J.J. Gow and D.R. Wilson, for the appellants.

B.R.D. Smith, for the respondents.

N.D. Mullins, Q.C., and G.C. Carruthers, for the Attorney General of Canada.

K. Lysyk, Q.C., for the Attorney General of Saskatchewan.

M. Manning, for the Attorney General of Ontario.

W. Henkel, Q.C., for the Attorney General of Alberta.

The judgment of Laskin C.J. and Judson, Spence and Dickson JJ. was delivered by

THE CHIEF JUSTICE—The question in this appeal concerns the validity of an adoption order made in respect of a male Indian child in favour of a non-Indian couple who had provided a foster home for the child.

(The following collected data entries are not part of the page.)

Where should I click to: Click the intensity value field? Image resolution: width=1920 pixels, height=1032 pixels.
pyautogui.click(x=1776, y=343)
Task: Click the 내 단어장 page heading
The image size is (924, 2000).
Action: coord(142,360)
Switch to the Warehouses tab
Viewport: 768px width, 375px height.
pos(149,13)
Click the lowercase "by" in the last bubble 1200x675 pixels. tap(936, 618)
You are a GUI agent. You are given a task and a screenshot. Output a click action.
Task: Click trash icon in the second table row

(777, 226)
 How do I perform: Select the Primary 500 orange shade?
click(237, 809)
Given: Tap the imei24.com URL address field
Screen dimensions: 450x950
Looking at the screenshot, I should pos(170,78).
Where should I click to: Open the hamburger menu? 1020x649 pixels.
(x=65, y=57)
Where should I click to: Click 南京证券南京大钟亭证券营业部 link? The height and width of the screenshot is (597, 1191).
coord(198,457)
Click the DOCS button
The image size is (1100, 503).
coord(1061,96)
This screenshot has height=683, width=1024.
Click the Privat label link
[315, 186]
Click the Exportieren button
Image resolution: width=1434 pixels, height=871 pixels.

The child’s natural parents, who were registered members of a band under the Indian Act, R.S.C. 1970, c. I-6, he too being entitled to registration thereunder, objected to the adoption, but it was held at first instance that their consent should be dispensed with. No objection is taken to the regularity of the adoption proceedings, but a constitutional question was raised in respect of the Adoption Act, R.S.B.C. 1960, c. 4 and, more particularly, in respect of that Act as amended by the addition thereto of s. 10(4a) by 1973 (B.C.) (2nd sess.), c. 95, s. 1. Connected to this question is the effect of s. 88 of the Indian Act.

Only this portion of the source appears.